■ WHAT YOU WILL DO:
Lay out the lines of the data below, from the line containing "Switch to the Swatches tab" through the line containing "point(80,372)", inclusive, as a Markdown table with the columns Row and Line. Number each row and omit blank lines.

■ DATA SUPPLIED:
**********
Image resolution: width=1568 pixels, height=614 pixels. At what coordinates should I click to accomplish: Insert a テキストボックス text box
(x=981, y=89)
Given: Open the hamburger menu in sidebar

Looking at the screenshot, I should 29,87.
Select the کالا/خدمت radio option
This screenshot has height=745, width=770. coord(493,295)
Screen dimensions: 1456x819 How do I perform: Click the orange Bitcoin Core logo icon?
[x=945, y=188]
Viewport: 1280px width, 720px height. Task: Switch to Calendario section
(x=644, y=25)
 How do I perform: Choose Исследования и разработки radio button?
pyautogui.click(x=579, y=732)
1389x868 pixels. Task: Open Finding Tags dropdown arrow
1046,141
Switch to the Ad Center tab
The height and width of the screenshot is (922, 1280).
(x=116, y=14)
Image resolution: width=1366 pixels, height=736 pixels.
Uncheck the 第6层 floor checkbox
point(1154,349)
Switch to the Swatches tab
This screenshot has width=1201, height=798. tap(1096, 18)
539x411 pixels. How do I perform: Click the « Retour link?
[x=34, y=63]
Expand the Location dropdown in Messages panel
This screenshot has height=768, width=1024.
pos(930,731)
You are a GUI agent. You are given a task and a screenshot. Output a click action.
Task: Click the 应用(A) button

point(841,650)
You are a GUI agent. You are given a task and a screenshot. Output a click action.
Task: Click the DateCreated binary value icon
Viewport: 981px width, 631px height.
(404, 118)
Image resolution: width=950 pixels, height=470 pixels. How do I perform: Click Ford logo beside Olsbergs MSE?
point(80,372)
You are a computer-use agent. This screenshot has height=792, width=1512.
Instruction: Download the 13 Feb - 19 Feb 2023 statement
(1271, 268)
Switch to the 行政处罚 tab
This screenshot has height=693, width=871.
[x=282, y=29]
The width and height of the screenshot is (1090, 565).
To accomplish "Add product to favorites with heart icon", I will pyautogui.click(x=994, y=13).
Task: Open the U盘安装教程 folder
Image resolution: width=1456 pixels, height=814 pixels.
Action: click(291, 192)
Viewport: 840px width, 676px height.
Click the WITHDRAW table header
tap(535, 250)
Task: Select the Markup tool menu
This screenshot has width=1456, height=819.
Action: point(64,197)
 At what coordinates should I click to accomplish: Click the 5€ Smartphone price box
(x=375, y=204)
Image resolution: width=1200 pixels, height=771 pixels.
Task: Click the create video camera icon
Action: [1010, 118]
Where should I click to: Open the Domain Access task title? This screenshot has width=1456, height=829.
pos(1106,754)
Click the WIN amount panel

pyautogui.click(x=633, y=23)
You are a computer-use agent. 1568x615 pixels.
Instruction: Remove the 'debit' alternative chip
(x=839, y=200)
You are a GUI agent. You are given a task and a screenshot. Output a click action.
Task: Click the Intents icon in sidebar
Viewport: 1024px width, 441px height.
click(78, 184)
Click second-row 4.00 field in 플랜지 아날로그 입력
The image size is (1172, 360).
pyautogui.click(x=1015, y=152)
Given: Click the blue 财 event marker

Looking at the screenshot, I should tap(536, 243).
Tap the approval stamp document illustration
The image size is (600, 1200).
**********
■ COMPLETE ANSWER:
| Row | Line |
|---|---|
| 1 | Switch to the Swatches tab |
| 2 | This screenshot has width=1201, height=798. tap(1096, 18) |
| 3 | 539x411 pixels. How do I perform: Click the « Retour link? |
| 4 | [x=34, y=63] |
| 5 | Expand the Location dropdown in Messages panel |
| 6 | This screenshot has height=768, width=1024. |
| 7 | pos(930,731) |
| 8 | You are a GUI agent. You are given a task and a screenshot. Output a click action. |
| 9 | Task: Click the 应用(A) button |
| 10 | point(841,650) |
| 11 | You are a GUI agent. You are given a task and a screenshot. Output a click action. |
| 12 | Task: Click the DateCreated binary value icon |
| 13 | Viewport: 981px width, 631px height. |
| 14 | (404, 118) |
| 15 | Image resolution: width=950 pixels, height=470 pixels. How do I perform: Click Ford logo beside Olsbergs MSE? |
| 16 | point(80,372) |